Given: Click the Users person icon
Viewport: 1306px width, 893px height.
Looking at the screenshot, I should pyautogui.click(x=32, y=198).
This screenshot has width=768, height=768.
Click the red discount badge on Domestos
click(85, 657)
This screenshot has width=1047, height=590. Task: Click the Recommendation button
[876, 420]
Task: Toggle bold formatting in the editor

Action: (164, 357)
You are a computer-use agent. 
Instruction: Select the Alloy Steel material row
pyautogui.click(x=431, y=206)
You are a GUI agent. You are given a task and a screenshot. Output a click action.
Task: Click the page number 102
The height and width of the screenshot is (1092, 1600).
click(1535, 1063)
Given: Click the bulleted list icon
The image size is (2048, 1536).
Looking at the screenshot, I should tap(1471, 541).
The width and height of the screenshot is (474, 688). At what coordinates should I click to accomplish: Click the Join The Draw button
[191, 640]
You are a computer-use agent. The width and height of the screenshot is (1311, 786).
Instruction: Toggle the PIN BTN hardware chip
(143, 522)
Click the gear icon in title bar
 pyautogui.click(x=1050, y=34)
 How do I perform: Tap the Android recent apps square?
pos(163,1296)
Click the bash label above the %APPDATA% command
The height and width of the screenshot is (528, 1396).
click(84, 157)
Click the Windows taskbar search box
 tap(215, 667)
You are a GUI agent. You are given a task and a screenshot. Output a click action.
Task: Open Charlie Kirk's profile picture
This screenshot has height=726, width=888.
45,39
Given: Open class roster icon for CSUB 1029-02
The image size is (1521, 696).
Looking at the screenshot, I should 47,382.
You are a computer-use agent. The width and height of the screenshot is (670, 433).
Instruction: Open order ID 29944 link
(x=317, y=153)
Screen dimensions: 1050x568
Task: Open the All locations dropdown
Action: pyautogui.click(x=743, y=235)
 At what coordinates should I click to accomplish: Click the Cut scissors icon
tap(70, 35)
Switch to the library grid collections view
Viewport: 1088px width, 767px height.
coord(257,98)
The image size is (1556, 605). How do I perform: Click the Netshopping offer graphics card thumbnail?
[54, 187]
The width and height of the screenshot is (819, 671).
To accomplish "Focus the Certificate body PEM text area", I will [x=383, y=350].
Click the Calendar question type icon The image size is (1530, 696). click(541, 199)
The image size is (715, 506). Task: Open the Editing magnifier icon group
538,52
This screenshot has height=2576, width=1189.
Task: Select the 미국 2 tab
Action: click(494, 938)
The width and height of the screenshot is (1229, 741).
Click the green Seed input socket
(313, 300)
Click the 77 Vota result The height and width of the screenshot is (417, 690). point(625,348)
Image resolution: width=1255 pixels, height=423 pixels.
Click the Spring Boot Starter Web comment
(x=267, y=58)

----

# What to work on
Repeat exactly the lines above, starting with the line that contains "Viewport: 1088px width, 767px height." and ending with the last line, both included, and nothing else.

# Final answer
Viewport: 1088px width, 767px height.
coord(257,98)
The image size is (1556, 605). How do I perform: Click the Netshopping offer graphics card thumbnail?
[54, 187]
The width and height of the screenshot is (819, 671).
To accomplish "Focus the Certificate body PEM text area", I will [x=383, y=350].
Click the Calendar question type icon The image size is (1530, 696). click(541, 199)
The image size is (715, 506). Task: Open the Editing magnifier icon group
538,52
This screenshot has height=2576, width=1189.
Task: Select the 미국 2 tab
Action: click(494, 938)
The width and height of the screenshot is (1229, 741).
Click the green Seed input socket
(313, 300)
Click the 77 Vota result The height and width of the screenshot is (417, 690). point(625,348)
Image resolution: width=1255 pixels, height=423 pixels.
Click the Spring Boot Starter Web comment
(x=267, y=58)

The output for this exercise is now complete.